Perhaps these insights cast new light on our industry’s tendency towards marathon workdays, the pressure of constant deadlines, and the never-ending quest to win that next deal. That six-hour due diligence meeting might not be so much a testament to your endurance as it is your folly.
Rather, we should try to implement disciplined, rules-based processes for as much of the day-to-day investment decision making as we can. The more often something gets done, the more we should automate it as much as possible. We should limit truly discretionary judgement to only the most strategic and impactful long-term decisions, and we should allocate dedicated white space on our calendar to them.
This could mean empowering asset class directors at asset owners to make manager hiring and firing decisions — subject to investment policy statement guidelines, of course — similar to how portfolio managers make buy and sell decisions on individual securities at asset managers without having to go to a formal committee every. Single. Time.

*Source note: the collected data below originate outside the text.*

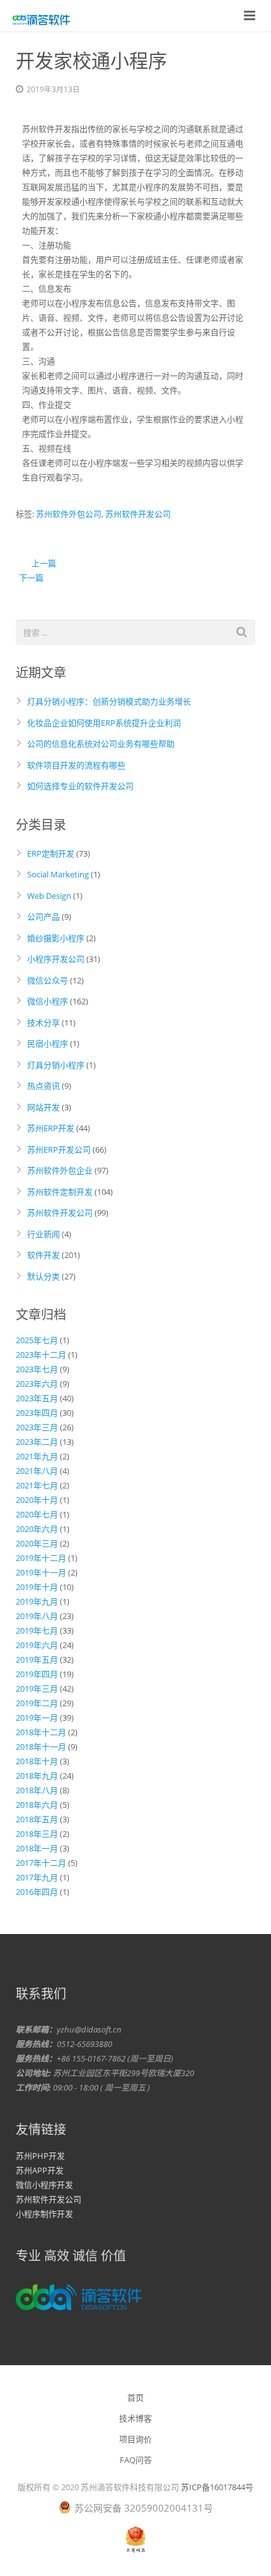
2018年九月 (37, 1775)
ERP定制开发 (50, 853)
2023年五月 (37, 1398)
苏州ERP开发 (50, 1128)
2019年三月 (37, 1688)
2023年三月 (37, 1427)
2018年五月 (37, 1819)
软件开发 (43, 1255)
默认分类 (43, 1276)
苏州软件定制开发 (60, 1191)
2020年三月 (37, 1543)
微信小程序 (47, 1001)
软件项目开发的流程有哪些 (76, 765)
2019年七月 (37, 1630)
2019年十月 (37, 1587)
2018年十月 (37, 1761)
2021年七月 (37, 1485)
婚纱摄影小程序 (55, 938)
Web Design (49, 895)
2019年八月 (37, 1616)
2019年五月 (37, 1659)
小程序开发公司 (55, 959)
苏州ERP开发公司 (59, 1149)
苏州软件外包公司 (68, 513)
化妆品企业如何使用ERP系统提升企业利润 (104, 722)
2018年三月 (37, 1833)
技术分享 (43, 1022)
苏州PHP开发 (40, 2155)
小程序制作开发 (44, 2213)
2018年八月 (37, 1790)
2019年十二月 (41, 1558)
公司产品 (43, 916)
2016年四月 (37, 1891)
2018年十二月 (41, 1732)
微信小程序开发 (44, 2184)
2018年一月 (37, 1848)
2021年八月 (37, 1470)
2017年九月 (37, 1877)
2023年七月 (37, 1369)
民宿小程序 (47, 1043)
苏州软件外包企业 (60, 1170)
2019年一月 (37, 1717)
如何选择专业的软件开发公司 (80, 786)
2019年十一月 (41, 1572)
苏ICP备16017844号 (217, 2487)
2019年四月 (37, 1674)
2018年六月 (37, 1804)
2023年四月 (37, 1412)
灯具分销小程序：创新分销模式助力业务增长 (109, 701)
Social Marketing (58, 874)
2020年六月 (37, 1528)
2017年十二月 (41, 1862)
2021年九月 (37, 1456)
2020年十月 (37, 1499)
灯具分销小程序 (55, 1065)
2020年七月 (37, 1514)
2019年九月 (37, 1601)
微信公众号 (47, 980)
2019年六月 (37, 1645)
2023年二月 (37, 1441)
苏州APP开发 (40, 2170)
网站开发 (43, 1107)
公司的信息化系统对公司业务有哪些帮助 (101, 743)
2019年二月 (37, 1703)
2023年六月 (37, 1383)
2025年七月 (37, 1340)
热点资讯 (43, 1085)
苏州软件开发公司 (138, 513)
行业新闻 (43, 1234)
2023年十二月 (41, 1354)
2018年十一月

This also means eliminating a lot of the busywork related to these steps. Whether that’s the face time of pointless meetings, pages of copy and paste memos that add little original content, and all the deadlines and planning associated with them, sometimes less is more. Eliminating non-value-added formalities could free up perhaps as much as 25 percent to 50 percent of investment work hours.
And more effective stress management for investment professionals would not only make employees happier and healthier, it would help investment firms make better decisions on behalf of their clients and beneficiaries. And maybe that also would give stressed out end investors a little peace of mind.